По-моему, они очень любили друг друга, отец с матерью. Она, бывало, плакала всякий раз, как он уезжал продавать свои холодильники. Когда они поженились, ей было шестнадцать; она не дожила и до тридцати. В тот день, когда она умерла, отец, выкрикивая ее имя, сорвал с себя всю одежду и выбежал раздетым во двор.

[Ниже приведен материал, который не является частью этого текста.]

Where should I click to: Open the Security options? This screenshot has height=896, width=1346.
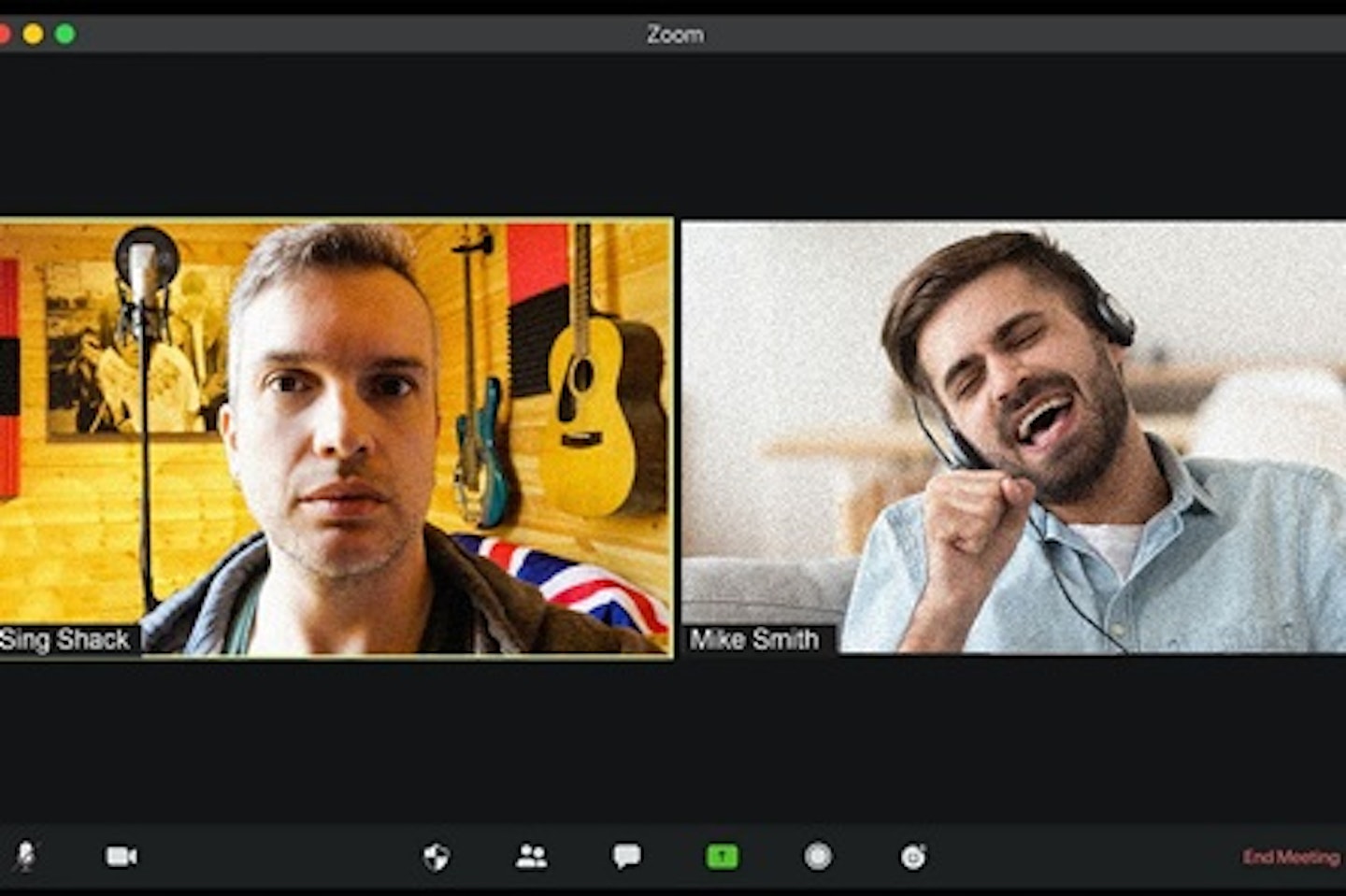coord(437,855)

Вирена явилась к нам на другой день после похорон. Помню, я с ужасом глядел, как она шла по дорожке — тонкая, словно хлыст, красивая женщина: коротко подстриженные, тронутые сединой волосы, совершенно мужские черные брови, изысканная родинка на щеке. Она открыла парадную дверь и вошла в дом. После похорон папа ломал и расшвыривал вещи — не в припадке ярости, а спокойно и методично: войдет легким шагом в гостиную, возьмет в руки фарфоровую статуэтку, поглядит на нее в задумчивости — и бац о стену. Полы и лестницы были усыпаны осколками, всюду валялось столовое серебро, с перил свисала разорванная ночная рубашка — мамина.
Вирена мельком взглянула на весь этот хаос.

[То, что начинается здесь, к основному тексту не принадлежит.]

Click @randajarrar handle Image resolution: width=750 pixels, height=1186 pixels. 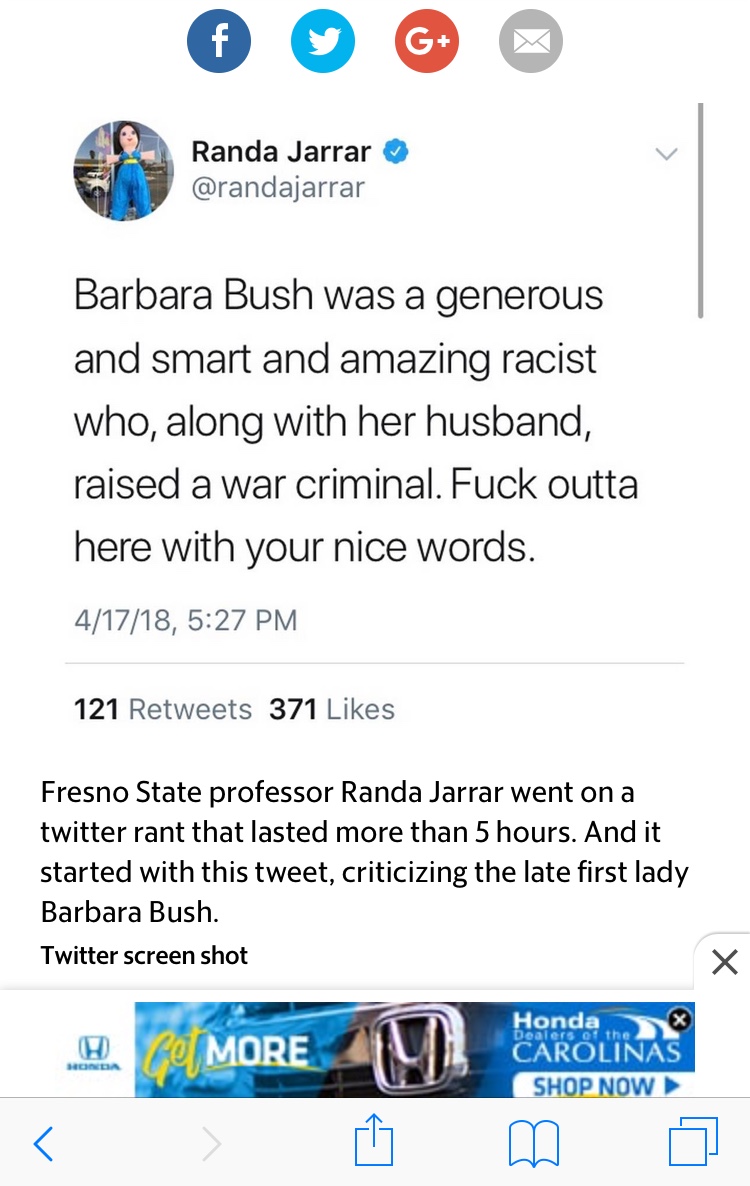(277, 187)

— Юджин, мне нужно сказать тебе несколько слов, — проговорила она своим энергичным, холодным, надменным голосом, и папа ответил:
— Ладно. Вирена, садись. Я так и знал, что ты явишься.

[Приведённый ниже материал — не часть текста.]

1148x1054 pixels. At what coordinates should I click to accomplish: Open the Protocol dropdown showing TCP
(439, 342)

Под вечер пришла Доллина подруга Кэтрин Крик, собрала мои пожитки, и папа отвез меня в мрачный, величественный особняк на Тэлбо-лейн. Когда я вылезал из машины, он хотел было обнять меня, но я дико его боялся и вывернулся у него из рук. А сейчас мне так жаль, что мы с ним не обнялись тогда — через несколько дней по дороге в Мобил его машину занесло и, пролетев пятьдесят футов, она свалилась в залив. Когда я снова его увидел, на глазах у него лежали серебряные доллары.
До тех пор никто не обращал на меня ни малейшего внимания, говорили только — слишком он мал для своего возраста, от земли не видать; а теперь люди стали указывать на меня, приговаривая, вот беда-то какая, несчастный малец Коллин Фенвик! И я старался принять самый жалостный вид — понимал, что людям так нравится. Не было в городе человека, который не купил бы мне стаканчик мороженого или коробку воздушной кукурузы с орехами, а в школе я впервые стал получать хорошие отметки. Так что прошло порядочно времени, пока я настолько успокоился, чтобы заметить Долли.
И тогда я влюбился.
Вы только представьте себе, что это для нее было, когда в доме у них водворился я — шумливый одиннадцатилетний мальчишка, сующий всюду свой нос. Заслышав мои шаги, она стремительно убегала, а уж если встречи нельзя было избежать, вся съеживалась, словно листики норичника. Долли была из тех людей, что умеют стать неприметными, как предмет обстановки, как тени в углу, — людей, чье присутствие едва ощущаешь. Она носила бесшумную обувь, простые девичьи платья чуть не до пола. Хотя лет ей было больше, чем сестре, казалось — она приемыш Вирены, так же как я. Вирена была центром нашего домашнего мироздания, и мы вращались вокруг нее, каждый по своей орбите, подчиняясь силе ее притяжения и направляемые ею.